Tuesday, March 14, 2006

Listening to Karmacoma by Massive Attack

There are not many things that still get me really excited. Sometimes I might seem to be awed of my VB/Midi experiments but it is a momentary pleasure that evaporates when something is complete. I obviously used to get fired up about Christmas approaching but as my wife has pointed out, that is now just a remnant more along the lines of a welcome holiday in the dark part of the year rather than a small child’s excitement at the lights and presents. I once may have widened my eyes at Beatrice Dalle; had I lived in a large enough room I might even have been prompted to stick up that poster of 37 degrees le matin (though at the time I should have been concentrating on my single degree in four years). Now, despite Ms Dalle being only a few months younger than me, she seems like all the other forever-young actresses – a sort of forbidden and slightly shady icon for a (early) middle aged man.

However, waking up between Saturday and Sunday and hearing the snow against the window and realising that the room was lighter than it should normally be was enough to make me seven years old again.
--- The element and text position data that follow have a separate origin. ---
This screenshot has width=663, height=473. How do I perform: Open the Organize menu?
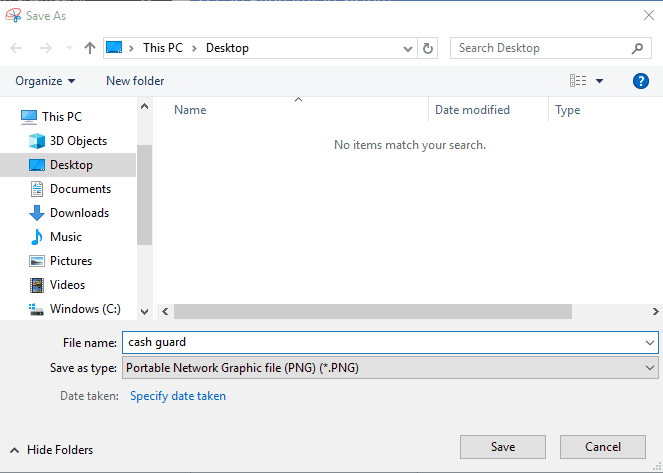[45, 81]
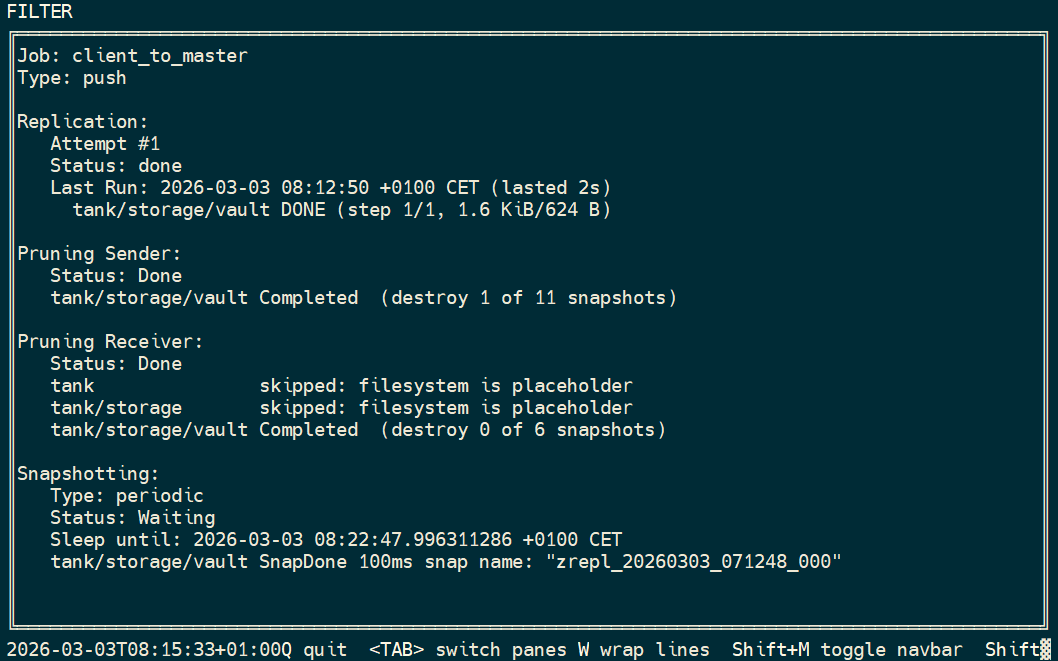Viewport: 1058px width, 661px height.
Task: Click the Pruning Sender section header
Action: click(99, 254)
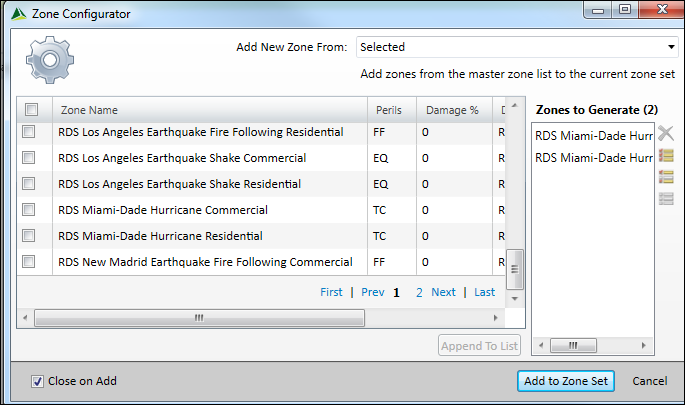This screenshot has width=685, height=405.
Task: Jump to the Last page link
Action: pyautogui.click(x=484, y=292)
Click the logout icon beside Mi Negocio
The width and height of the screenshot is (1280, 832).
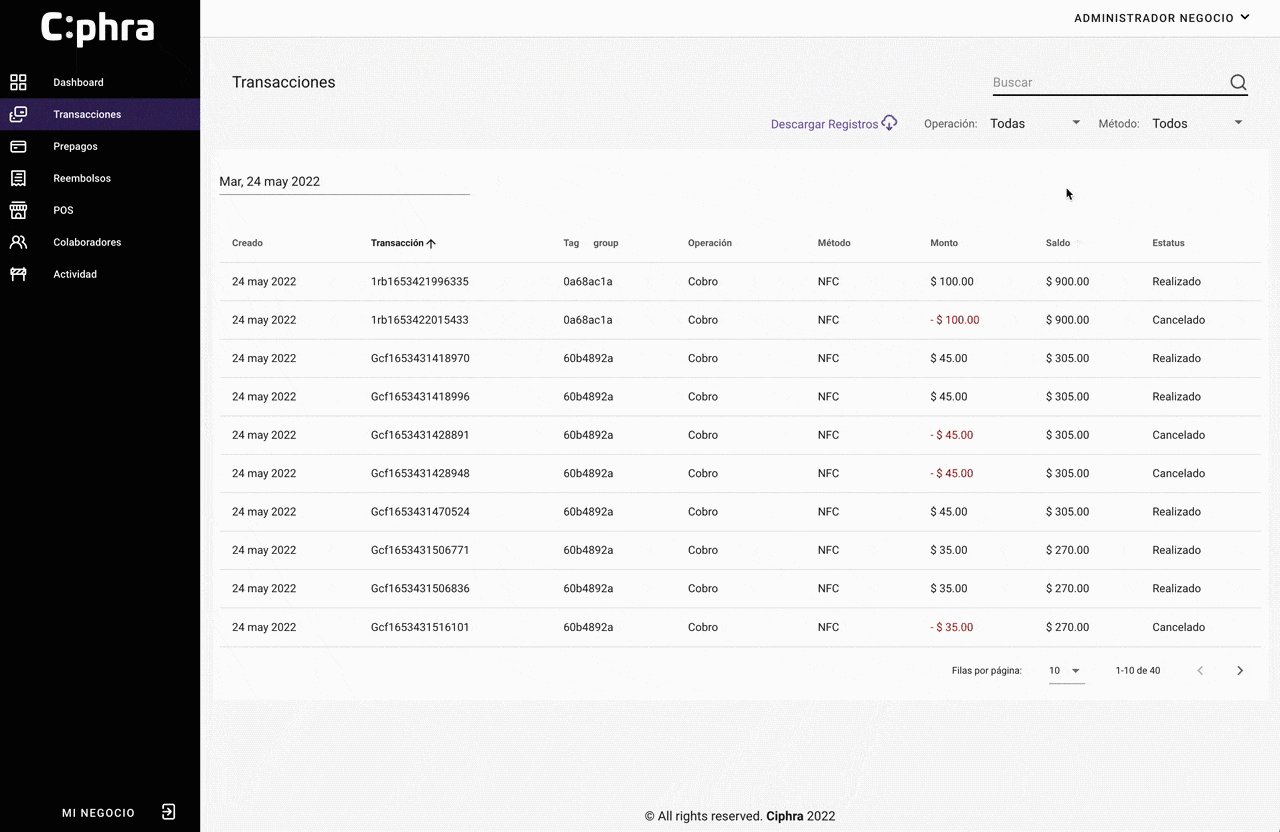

A good snowfall is the one thing that has not faded over the years. Of course it never lasts – we just get one good fall and then it turns to cold, wet mush in a day or two and that is a come-down of the highest order – far beyond the feeling a couple of days after Christmas when you realise it is time to return to work/School/Jail. I am cynical.

I am currently diverted from my heavyweight reading – The Devil's Doctor: Paracelsus and the World of Renaissance Magic and Science - by a book I found at the library called Utter Failure which should actually be monikered something along the lines of getting things into perspective. This is both interesting and funny. There is one whole chapter about the attempts on Everest which peaks (pun intended) with the successful attempt by Hillary and Tenzing. I am not sure if the Author’s brief dismissal of the current state of Britain as a land of skinheads, football hooligans and strip mines, is meant to be irony. Our own stereotype of Americans without an understanding of irony may be getting the better of me. There is also some reference to the British habit of installing puppet regimes which seems a bit much in light of recent events. However, the book was written in the early nineties which also explains and excuses the Author’s uncertainty about the future of such things as video phones etc. I should mention the Author’s name as he is a columnist for The Chicago Sun-Times and he is Neil Steinberg. It is a nice bit of synchronicity with the first article being about the kneecapping of science in the US. Can you believe that the FDA would really not approve a vaccine again the viruses which cause cervical cancer? The thought that a working AIDS vaccine may also be denied FDA approval is a horror too awful to imagine. You can write to the author if you like, maybe to undo the impression of us British as a bunch of buck-toothed, madmen descending either into unintelligent couch-potatodom or misguided reminiscence about our red-coated, empire-building past. I was fired enough to do just that last night after the hooligan paragraph but as usual my slacker past gets the better of me. Please don’t pretend to be a hooligan. I will hate you forever and come round and beat you up – unless of course you support Tranmere. Actually this should be Marine – must stick up for the local team.